* QUESTIONS TO ANSWER:
1. In the post on typos, what part of a tool kit does the writer compare grammar skills to?
2. Translate this sentence from the post on typos into Spanish: "A typo is something the fingers did that the brain didn’t intend the fingers to do."
3. The post on typos says excuses-for-typos are often symptomatic of other style problems. List every such problem it names.

* SOURCE PASSAGE:
#####

Writing post today. As usual, leave it, or take it with a good dose of NaCl and humour.
Sometimes, you can hear people cry out: ‘but surely magazines don’t reject a story because it has a few typos!’
Well–uhm–no, they don’t. And yes, they do.
First: define ‘typo’.
‘Tyop’ is a typo; ‘amking’ (making) is a typo. This is one of my bugbears, by the way. ‘Frpm’ is a typo.
‘Then’ instead of ‘than’ is not a typo. ‘Your’ instead of ‘you’re’ is not a typo, and neither is ‘affect’ when it should be ‘effect’.
A typo is something the fingers did that the brain didn’t intend the fingers to do. It is clearly an accident. The second lot of ‘typos’ are lazy-arse excuses for writers’ poor grammar skills. Guess which are likely to get you rejected?
Genuine typos tend to be one-off occasions in an otherwise clean document. Excuses for typos tend to breed in dark corners. If there is one, there are almost certainly more. There are exceptions, of course, and some stories are good enough to excuse a very low level of this kind of poor English. One thing you should remember about exceptions, and that is that they as a rule never, ever apply to you.
Mostly, excuses-for-typos tend to be symptomatic for other style problems, such as chronic over-writing, word repetitions, trying-too-hard writing or flat writing. They are never the sole reason that a story gets rejected, because they rarely happen in isolation.
In other words, if you have grammar and style bugbears, catch them, squash them or shoot them and incinerate them. Your grammar skills are like the screwdriver in a tool kit: you can use it to fix things, lever things off, or bash things, but you don’t notice it until it’s missing and then you can’t do the job.
Motto of the day: don’t leave home without a screwdriver.

#####

* MATERIAL SHOWN:
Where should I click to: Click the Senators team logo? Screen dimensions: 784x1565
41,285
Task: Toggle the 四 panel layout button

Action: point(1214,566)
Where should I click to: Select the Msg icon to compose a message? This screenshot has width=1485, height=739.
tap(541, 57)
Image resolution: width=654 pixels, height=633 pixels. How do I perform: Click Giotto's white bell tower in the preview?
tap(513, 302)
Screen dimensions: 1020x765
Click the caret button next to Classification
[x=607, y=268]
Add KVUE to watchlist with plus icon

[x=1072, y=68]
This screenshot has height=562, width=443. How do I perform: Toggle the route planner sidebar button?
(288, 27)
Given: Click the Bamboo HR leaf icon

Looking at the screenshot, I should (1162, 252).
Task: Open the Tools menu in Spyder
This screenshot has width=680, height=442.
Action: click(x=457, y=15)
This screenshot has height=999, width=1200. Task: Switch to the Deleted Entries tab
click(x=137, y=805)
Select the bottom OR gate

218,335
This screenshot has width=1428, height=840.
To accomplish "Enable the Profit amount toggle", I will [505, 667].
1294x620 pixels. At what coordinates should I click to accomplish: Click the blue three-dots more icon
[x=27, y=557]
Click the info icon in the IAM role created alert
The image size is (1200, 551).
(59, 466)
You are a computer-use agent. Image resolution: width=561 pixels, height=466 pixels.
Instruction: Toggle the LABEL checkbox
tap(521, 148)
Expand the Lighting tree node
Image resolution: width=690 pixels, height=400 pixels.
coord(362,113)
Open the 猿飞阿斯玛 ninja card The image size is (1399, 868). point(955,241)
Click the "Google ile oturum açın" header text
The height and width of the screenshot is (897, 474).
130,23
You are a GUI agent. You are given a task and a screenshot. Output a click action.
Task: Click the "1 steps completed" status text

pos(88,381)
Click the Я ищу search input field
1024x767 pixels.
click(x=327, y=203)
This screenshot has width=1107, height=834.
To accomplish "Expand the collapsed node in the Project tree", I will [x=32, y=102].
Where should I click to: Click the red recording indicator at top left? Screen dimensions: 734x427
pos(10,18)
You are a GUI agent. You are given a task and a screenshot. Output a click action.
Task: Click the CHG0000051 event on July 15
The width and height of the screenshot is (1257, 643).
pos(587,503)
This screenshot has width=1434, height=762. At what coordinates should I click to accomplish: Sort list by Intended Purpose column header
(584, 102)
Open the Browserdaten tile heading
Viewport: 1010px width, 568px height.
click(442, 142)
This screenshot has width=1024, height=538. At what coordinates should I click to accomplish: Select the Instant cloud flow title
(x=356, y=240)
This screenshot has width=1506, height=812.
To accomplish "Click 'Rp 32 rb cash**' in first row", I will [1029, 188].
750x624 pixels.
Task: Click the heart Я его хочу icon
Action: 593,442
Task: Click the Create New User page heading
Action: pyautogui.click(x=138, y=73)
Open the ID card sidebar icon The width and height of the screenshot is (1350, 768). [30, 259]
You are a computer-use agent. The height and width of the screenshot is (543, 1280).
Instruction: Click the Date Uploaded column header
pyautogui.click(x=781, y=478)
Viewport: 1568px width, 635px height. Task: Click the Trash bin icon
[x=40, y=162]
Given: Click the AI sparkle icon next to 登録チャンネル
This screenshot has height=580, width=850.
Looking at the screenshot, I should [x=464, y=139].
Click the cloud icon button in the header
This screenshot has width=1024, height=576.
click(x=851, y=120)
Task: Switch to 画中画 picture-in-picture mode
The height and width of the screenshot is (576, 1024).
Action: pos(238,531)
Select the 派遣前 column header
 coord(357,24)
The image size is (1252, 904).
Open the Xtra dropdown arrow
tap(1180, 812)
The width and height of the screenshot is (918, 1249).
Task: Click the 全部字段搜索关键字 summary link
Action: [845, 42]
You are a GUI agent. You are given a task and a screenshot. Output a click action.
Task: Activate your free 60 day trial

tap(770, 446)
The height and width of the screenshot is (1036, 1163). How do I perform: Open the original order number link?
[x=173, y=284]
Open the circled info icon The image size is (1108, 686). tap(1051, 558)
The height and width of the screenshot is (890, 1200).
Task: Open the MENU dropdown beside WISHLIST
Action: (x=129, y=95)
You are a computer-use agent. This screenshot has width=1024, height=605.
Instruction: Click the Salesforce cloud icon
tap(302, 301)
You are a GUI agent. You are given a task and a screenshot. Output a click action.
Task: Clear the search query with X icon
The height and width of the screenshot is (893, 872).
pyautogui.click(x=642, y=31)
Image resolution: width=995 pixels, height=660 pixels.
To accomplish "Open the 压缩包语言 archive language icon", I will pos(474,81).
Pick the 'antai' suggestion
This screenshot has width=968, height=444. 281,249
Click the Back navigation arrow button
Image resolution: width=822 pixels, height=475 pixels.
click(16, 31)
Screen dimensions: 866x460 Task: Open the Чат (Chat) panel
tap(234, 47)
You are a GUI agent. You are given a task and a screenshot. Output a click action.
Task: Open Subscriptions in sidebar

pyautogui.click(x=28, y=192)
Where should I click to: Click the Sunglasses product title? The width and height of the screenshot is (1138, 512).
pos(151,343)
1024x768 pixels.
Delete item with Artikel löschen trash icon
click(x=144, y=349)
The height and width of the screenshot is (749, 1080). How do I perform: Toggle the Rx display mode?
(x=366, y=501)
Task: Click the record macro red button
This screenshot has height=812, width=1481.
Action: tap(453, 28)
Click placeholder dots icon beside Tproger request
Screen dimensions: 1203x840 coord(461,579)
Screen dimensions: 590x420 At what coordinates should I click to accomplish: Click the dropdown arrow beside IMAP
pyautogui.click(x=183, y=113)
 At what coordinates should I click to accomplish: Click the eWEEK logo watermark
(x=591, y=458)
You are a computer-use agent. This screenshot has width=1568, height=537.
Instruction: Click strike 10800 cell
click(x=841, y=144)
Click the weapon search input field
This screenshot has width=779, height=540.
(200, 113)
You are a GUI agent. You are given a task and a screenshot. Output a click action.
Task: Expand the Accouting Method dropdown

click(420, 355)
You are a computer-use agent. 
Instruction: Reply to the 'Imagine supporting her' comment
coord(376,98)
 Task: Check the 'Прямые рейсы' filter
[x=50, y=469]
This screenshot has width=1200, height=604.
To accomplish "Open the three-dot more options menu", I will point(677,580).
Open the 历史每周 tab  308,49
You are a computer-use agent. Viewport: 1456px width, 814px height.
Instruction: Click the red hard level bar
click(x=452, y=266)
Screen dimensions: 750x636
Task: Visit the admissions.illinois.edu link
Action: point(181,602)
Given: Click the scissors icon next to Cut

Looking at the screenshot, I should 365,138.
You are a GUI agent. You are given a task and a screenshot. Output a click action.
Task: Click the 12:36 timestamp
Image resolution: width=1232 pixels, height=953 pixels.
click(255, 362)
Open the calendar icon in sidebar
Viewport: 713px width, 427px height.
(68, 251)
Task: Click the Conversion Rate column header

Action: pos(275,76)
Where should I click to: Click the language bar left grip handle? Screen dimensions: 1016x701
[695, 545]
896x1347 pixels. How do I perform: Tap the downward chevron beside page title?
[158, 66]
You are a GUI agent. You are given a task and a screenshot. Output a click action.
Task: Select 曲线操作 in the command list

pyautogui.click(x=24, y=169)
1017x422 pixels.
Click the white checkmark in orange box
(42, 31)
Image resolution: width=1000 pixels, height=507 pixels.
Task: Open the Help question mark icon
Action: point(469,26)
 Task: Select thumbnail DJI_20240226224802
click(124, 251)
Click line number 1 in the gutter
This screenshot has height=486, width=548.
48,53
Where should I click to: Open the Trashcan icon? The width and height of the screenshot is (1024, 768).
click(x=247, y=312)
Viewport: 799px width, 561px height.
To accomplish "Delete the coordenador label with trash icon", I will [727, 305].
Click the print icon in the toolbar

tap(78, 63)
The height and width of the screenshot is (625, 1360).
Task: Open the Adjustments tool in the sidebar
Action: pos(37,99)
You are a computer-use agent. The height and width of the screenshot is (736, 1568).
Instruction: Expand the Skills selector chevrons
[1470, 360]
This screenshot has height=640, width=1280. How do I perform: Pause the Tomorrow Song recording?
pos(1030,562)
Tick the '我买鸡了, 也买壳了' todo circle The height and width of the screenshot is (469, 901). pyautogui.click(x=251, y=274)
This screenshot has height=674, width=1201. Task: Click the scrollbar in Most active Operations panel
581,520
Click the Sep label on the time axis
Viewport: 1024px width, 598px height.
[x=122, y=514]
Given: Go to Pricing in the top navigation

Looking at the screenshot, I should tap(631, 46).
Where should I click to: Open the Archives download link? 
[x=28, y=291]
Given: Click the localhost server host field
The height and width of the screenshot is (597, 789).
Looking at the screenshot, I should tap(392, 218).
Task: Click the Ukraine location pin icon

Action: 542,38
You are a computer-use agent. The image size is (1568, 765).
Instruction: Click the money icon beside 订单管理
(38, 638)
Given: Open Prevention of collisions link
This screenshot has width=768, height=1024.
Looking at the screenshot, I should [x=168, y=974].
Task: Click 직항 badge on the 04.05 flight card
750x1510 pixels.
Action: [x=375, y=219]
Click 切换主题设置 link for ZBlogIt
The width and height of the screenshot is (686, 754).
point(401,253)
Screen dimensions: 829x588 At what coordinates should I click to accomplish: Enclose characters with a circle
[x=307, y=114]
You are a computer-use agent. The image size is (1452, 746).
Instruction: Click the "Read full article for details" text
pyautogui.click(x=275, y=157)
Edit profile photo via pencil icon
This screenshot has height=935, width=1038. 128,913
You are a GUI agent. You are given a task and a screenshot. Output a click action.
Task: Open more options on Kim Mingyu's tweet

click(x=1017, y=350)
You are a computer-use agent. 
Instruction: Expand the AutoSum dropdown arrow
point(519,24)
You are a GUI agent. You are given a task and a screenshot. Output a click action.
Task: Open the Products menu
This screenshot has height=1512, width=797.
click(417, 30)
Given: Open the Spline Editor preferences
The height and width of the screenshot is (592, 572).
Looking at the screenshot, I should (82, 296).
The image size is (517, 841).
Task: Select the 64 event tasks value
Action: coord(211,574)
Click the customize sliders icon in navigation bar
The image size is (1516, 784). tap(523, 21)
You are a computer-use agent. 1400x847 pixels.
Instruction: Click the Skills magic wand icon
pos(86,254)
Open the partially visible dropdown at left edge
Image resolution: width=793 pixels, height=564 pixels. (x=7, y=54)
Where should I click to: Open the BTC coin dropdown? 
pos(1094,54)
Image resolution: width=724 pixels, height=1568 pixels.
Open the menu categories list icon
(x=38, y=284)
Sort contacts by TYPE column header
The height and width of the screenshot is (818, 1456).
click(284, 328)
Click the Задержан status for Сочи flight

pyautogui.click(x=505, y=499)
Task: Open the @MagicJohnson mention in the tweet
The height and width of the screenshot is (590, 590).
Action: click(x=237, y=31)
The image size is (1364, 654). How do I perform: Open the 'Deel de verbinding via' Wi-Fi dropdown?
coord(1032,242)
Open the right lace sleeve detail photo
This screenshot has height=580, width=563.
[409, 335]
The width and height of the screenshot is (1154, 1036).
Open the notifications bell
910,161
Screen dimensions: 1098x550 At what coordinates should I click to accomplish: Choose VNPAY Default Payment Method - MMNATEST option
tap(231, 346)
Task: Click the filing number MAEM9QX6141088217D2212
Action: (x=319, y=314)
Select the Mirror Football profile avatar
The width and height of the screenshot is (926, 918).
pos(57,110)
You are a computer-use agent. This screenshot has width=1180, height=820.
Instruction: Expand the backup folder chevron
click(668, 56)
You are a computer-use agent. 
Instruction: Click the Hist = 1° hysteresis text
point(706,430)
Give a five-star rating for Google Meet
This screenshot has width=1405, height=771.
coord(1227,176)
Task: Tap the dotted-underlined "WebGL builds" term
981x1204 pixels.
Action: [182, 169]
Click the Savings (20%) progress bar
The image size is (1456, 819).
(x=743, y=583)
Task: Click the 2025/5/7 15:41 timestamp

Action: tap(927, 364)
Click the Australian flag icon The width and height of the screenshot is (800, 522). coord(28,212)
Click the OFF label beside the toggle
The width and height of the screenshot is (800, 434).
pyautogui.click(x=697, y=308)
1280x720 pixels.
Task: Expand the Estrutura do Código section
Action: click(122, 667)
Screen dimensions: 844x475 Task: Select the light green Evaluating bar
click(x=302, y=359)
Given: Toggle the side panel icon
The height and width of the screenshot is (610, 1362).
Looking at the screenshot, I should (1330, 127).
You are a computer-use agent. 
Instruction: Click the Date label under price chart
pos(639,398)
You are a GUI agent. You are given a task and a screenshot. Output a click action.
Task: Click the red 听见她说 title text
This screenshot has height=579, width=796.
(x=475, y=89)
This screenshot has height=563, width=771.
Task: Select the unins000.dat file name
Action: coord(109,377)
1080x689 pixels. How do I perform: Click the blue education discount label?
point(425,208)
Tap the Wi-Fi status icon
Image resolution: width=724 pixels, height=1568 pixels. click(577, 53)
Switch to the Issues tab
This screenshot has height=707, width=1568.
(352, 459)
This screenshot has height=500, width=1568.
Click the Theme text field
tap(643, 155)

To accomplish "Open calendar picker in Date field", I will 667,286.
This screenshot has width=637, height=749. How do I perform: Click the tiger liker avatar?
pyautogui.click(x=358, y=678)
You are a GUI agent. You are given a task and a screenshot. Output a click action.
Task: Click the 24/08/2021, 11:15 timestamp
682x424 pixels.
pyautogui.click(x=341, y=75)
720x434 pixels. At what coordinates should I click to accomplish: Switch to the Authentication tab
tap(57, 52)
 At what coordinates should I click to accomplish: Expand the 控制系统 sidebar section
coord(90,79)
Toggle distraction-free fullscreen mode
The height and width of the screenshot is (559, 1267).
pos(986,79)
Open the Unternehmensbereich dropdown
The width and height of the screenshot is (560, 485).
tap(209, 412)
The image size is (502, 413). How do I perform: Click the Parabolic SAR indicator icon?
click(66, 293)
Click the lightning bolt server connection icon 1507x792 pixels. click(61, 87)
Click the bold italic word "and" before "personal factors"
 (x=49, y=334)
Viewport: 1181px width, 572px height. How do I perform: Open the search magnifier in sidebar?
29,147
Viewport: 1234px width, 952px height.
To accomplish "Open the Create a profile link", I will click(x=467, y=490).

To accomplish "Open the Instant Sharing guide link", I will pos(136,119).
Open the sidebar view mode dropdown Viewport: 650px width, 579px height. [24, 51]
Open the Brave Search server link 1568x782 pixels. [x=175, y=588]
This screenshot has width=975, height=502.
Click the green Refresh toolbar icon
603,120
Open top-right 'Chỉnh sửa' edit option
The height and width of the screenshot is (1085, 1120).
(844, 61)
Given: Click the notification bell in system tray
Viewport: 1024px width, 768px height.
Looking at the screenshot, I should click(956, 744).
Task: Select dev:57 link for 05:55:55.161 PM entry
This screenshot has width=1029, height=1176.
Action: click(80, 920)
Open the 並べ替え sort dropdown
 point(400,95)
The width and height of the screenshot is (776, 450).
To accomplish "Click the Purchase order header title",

#####

* RESPONSES IN ORDER:
1. The screwdriver.

2. Una errata es algo que hicieron los dedos sin que el cerebro tuviera la intención de que los dedos lo hicieran.

3.
- chronic over-writing
- word repetitions
- trying-too-hard writing
- flat writing